I’ve already shared with you the very first conversation we had. And I always try to keep this blog light and funny, because some of the stuff he does say is quite funny. But there was nothing he could do about what happened to him. And there’s nothing he can tell me about what happened to him. All we know is that he had a plain, old-fashioned stroke that should have killed him. But it didn’t. He didn’t have any sense of euphoria. All he can remember from that time is fear. And during his recovery, all he can remember is frustration. In that video, Jill Bolte Taylor talks about all the noise and not being able to pick one voice out of all of it. That’s how it still is for him. Too much noise, too many people, and he cannot discern one from another. So, mostly he doesn’t listen. And that's why he'll never go to a ren faire with me and meet my friends. That's why he never went to a parent/teacher conference for the entire time our kids were in school. Too much activity and noise frustrates him and he doesn't enjoy it. He doesn't outwardly show his dislike, he saves it up and then acts out at home like a spoiled child.
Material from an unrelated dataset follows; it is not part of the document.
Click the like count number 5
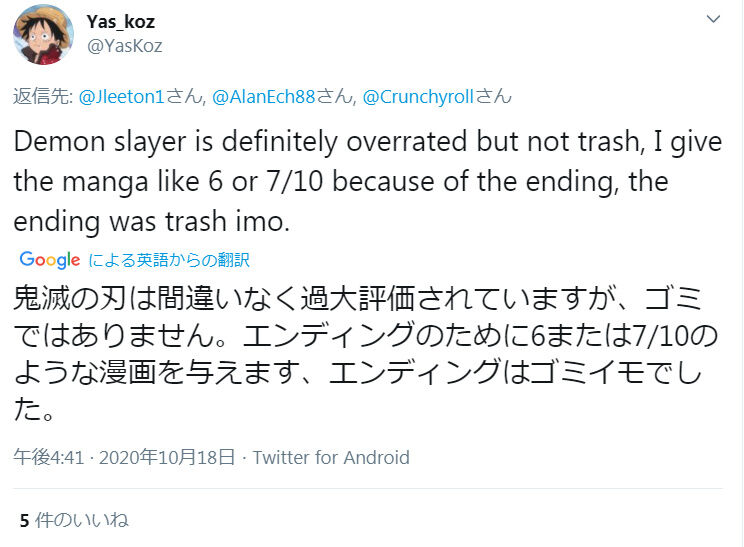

He isn’t ever going to recover. This is it. He’s paralyzed on his right side and he’s got speech and communication problems that will never go away. The blood clot wasn’t just pressing on his brain; it destroyed that part of it. He had to re-learn how to walk and talk and feed and dress himself.
Interestingly, Jill Bolte Taylor says it took her about eight years to recover fully. I think it took eight years for him to figure out he could still work with wood. I don’t remember exactly when he started building things again, but I do remember that I was both relieved and tense. Relieved that he found something to do that would occupy him, but tense in that he was working with power tools and is on blood thinners.
And as you all know, he can do amazing things with wood. Linky-link to photos. And another, and there's the deck he built.
Just now, while I was getting the links for his woodworking photos, he just got all goofy about the theatrical trailer for "Star Trek IV, the Voyage Home" (you know, the one with the whales). "Oh, that's AWESOME! I can't wait till it comes out in theaters! Whew!" and then he laughed so hard he had to sit down. Now he's walking around in the kitchen, "I can't believe it. That movie is gonna be so awesome! Just awesome, man!" and then giggling. He walked by me just now with a bag of fun-size candy bars. "I'm gonna go watch 'Star Trek' and go through some Milky Ways!"
I told him he's not allowed to talk to me anymore today. Then he giggled again.
So yeah, I don't think I'll have him watch the video today. He's in a good mood right now and I don't need to dredge up those feelings of frustrations he gets when he's reminded of what he's lost. Instead, I'll let him sit in the living room, covered in Chis (say it out loud), and watch his nerd movies while eating candy.